Health care isn’t a commodity; not if you actually need to use it. Because unlike the doorknob from Home Depot, there is no a fixed production cost. It all depends on who, what, and why. Prices and fees change based on variables like how well a patient responds on a certain drug, or sticks to his wellness plan, or how quickly she recuperates after surgery. Does Mr. Brown need more physical therapy? Will another statin work better, with fewer side effects on Mrs. Riley? Or, will what worked for Ms. Jones also work identically for Ms. Smith? Not likely. That’s a lot different than choosing the Ford or the Chevy.
I wonder if anyone who is so determined to repeal ACA has ever had to pay COBRA premiums to ensure continuity of coverage between jobs? I have, as have many others I know. It’s a budget buster I hope I never experience again.

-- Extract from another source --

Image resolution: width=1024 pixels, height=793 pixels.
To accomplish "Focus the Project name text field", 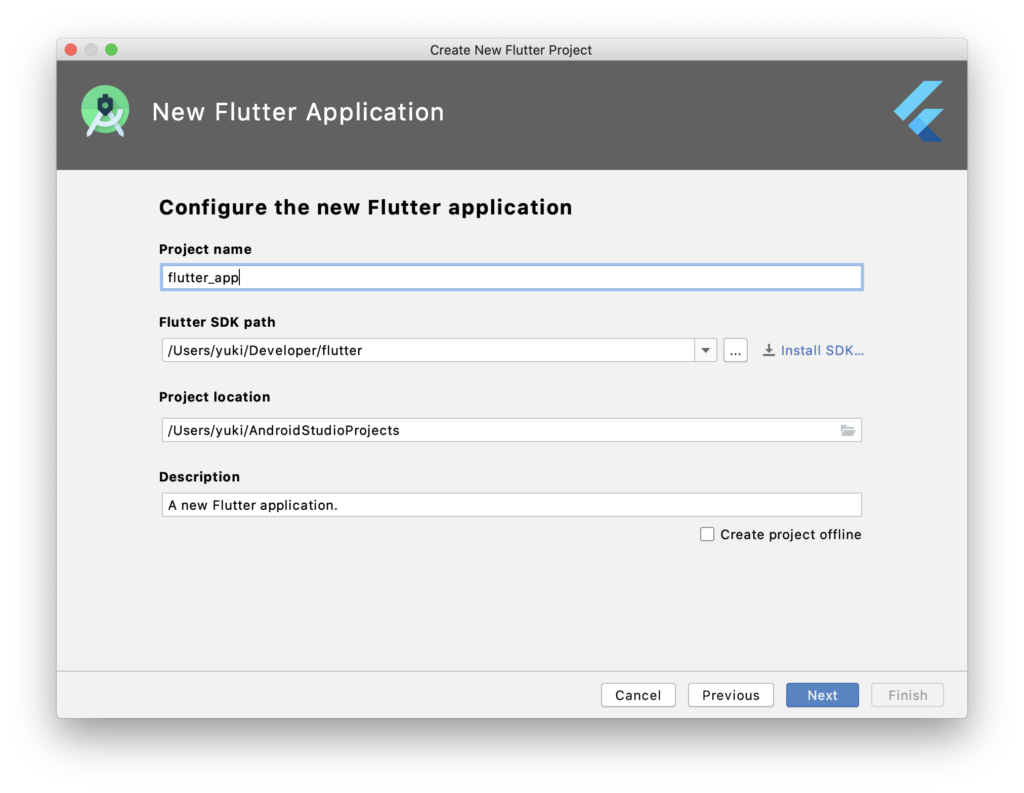I will click(511, 278).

The “private sector” argument conveniently ignores exactly what this Commonwealth Fund report confirms: no insurance means no preventive care, delays in screenings and non-compliance with medication regimens. As a result treatment – if it happens – occurs later, costing more per person; when the situation is more dire, or even life threatening. For example, compare survival rate, options and costs for a simple PSA test and timely treatment for stage one or two prostate cancer (see Warren Buffett, Ryan O’Neal ) compared with no preventive screening, no early detection and treatment, more expensive and extensive care for a later-stage disease – not to mention higher risk of death.

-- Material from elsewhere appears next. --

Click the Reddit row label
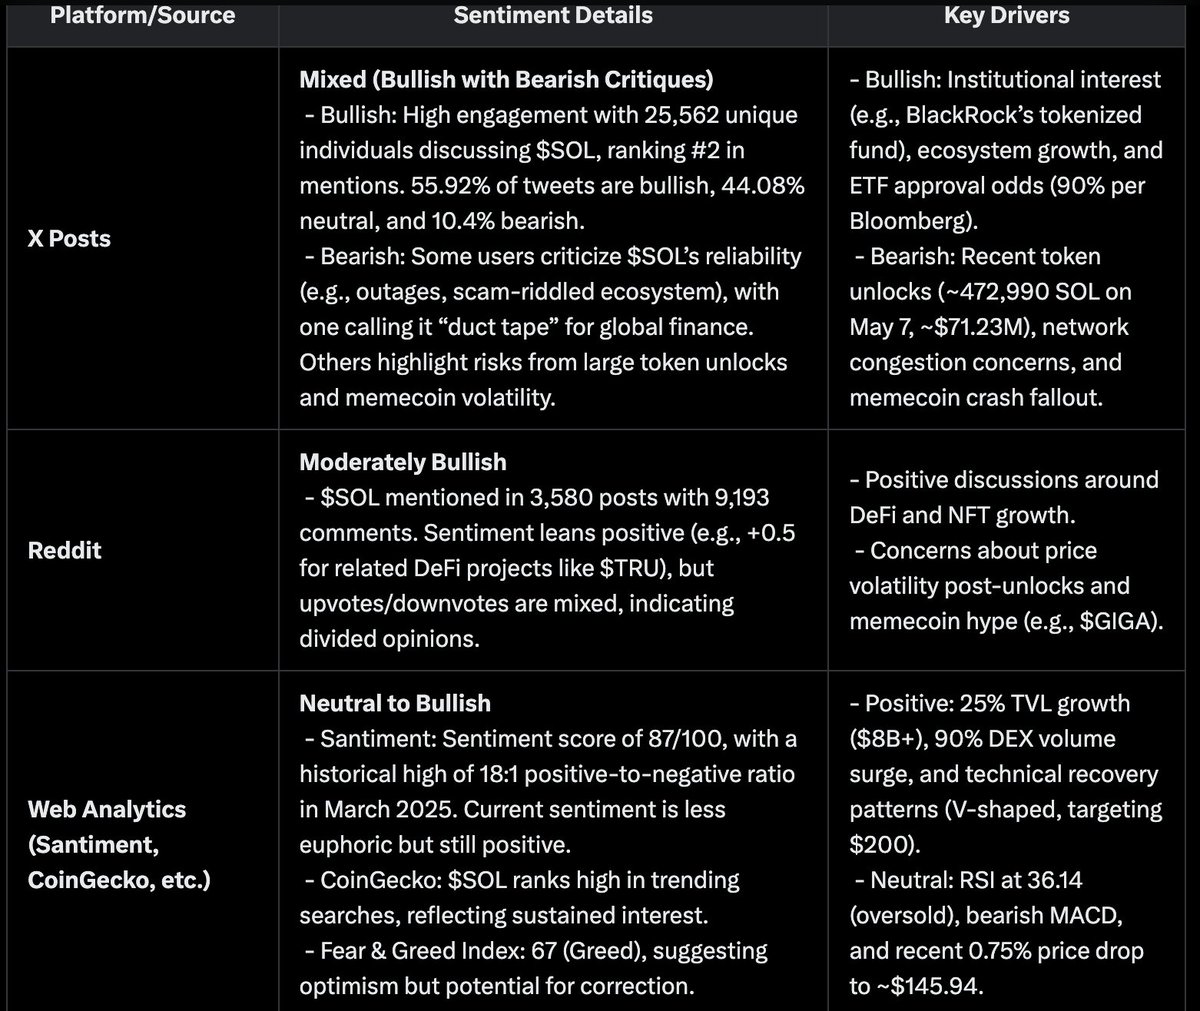This screenshot has width=1200, height=1011. [65, 550]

Warren Buffett will never have to be concerned about gaps in his insurance coverage, or being able to pay for potentially life-saving preventive screenings, or getting the right kind of medical care in a facility of his choosing. Neither will members of Congress. Yet, it’s this very faction in Congress, and their supporters, that cry “foul” whenever there’s an attempt to level the playing field. I don’t understand how or why there is opposition to everyone having access to good affordable care, and to insurance coverage that won’t disappear if they lose their job or get sick. Isn’t that what insurance is for?
One-quarter of all Americans. Shame on us.